#### [Work order]
In the records below, find the line with "Click the orange" and the line with "Open the 글꼴"; return exactly those lines and every line between them.

#### [Dataset entries]
┄┄┄┄┄┄┄┄┄┄
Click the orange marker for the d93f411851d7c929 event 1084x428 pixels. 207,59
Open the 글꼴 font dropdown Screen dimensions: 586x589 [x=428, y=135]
┄┄┄┄┄┄┄┄┄┄
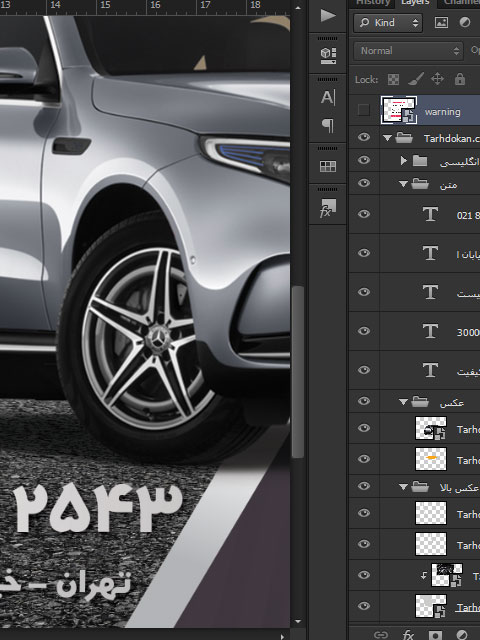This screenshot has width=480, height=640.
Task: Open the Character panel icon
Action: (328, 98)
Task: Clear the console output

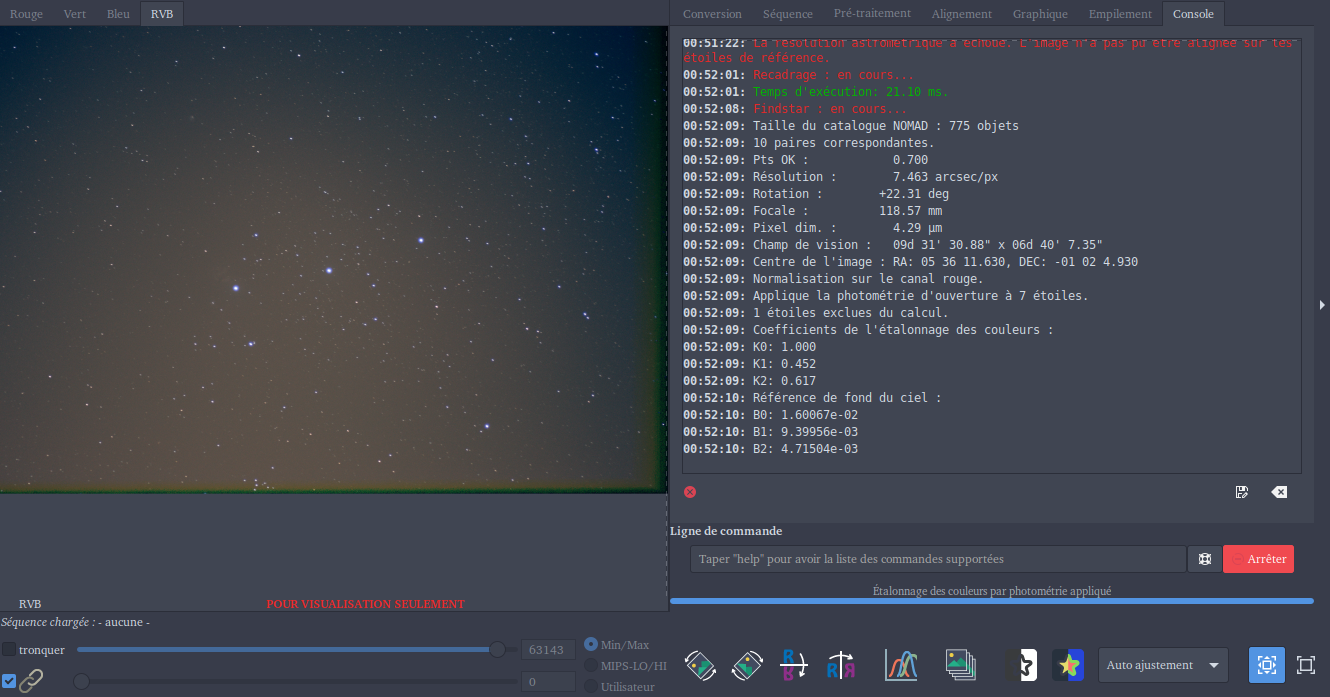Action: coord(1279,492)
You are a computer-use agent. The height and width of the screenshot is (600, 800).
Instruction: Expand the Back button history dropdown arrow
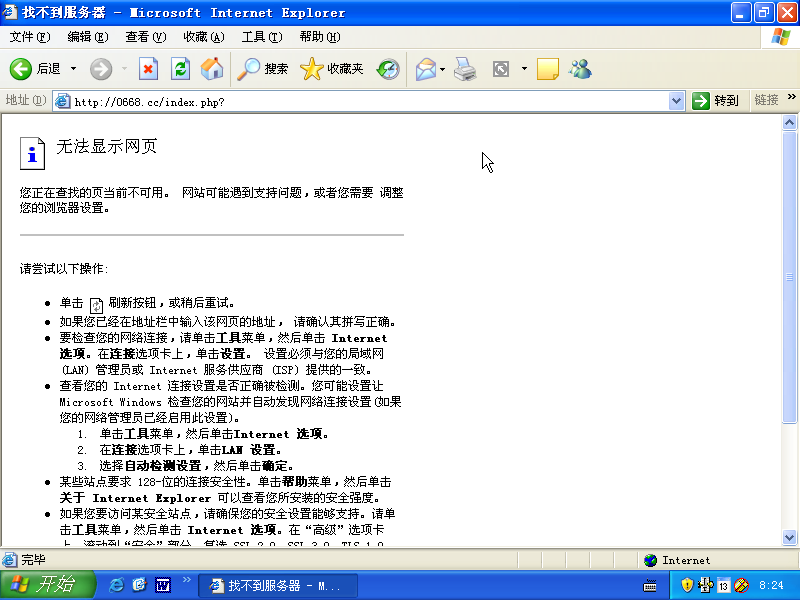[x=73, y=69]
┄┄┄┄┄┄┄┄┄┄
#### [Answer space]
Click the orange marker for the d93f411851d7c929 event 1084x428 pixels. 207,59
Open the 글꼴 font dropdown Screen dimensions: 586x589 [x=428, y=135]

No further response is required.